For Larson in particular, in 12 races of them in 2021, he has five wins, three runner-ups, nine top fives and a top 10 in all but two. The only two he didn’t get a top 10 was in Kansas this spring to where he led 132 of 267 laps and restarted in the top five on the final shootout but was incurred some damage on it. Then, it was Atlanta when he had problems on pit road.
He’s led 1,737 out of 3,514 possible laps (49%) in these 12 races which also accounts for 76% (1,737 out of 2,297) laps led on the season for him. Furthermore, he’s won 12 stages and has been in the top two in 14 of the 25 stages run on these tracks.
He’s clearly the championship favorite now as all the momentum is on his side.
Do Conditions Flip To JGR/Penske Now?
Hendrick Motorsports is 2-for-2 in the Round of 8. Can they go 3-for-3 next Sunday in Martinsville?
Both wins came via Kyle Larson. That was expected. We knew that Hendrick Motorsports would be the ones to beat in the first two races of this round anyways. But, is this the end of their reign now? Does the pendulum swing back towards Team Penske and Joe Gibbs Racing’s favor? We’re down to two races left of the 2021 season and both are on 750 tracks. Not just any 750 track too, but short tracks.

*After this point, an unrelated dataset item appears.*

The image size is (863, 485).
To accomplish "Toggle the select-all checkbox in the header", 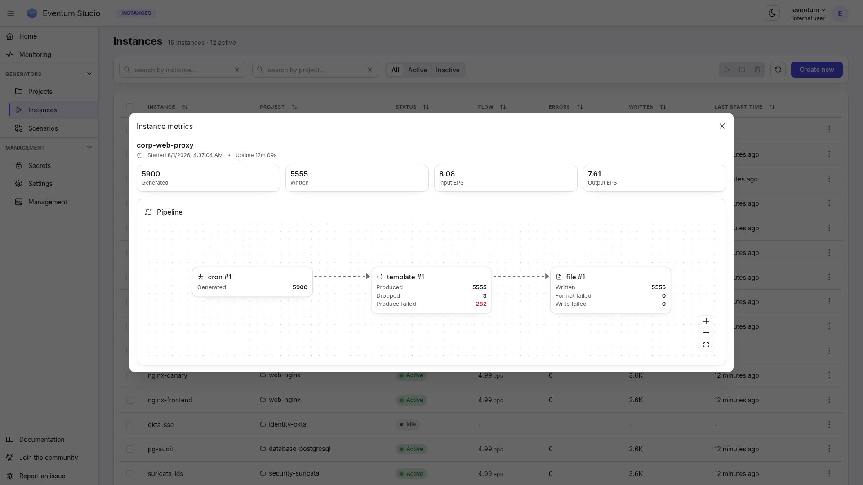I will coord(130,107).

One could say these have been HMS’ worst tracks this season with JGR and Penske being the best on them. These are the teams looking up at HMS at the moment.
HMS has one car already into the Championship 4 via Kyle Larson and another the top of the wildcard standings at Chase Elliott (+34). Two drivers will make it to Phoenix on points. Elliott is in theory in great shape to give HMS half of the Final Four field.
Can they do anything with it though?
Elliott, hasn’t won on an oval since these very same two races last year. Both of his wins this season are on road courses. Larson, was seventh in Phoenix (1 lap led) this past spring, fifth (0 laps led) in Martinsville, 20th (0 laps led) and third (8 laps led) in the two stops in Richmond, second in Dover, seventh in Loudon (0 laps led) and did win at Bristol (175 laps led).
Elliott was fifth (Phoenix), second (Martinsville), 12th and 4th (Richmond), third (Dover), 18th (Loudon) and 25th (Bristol) on the same tracks.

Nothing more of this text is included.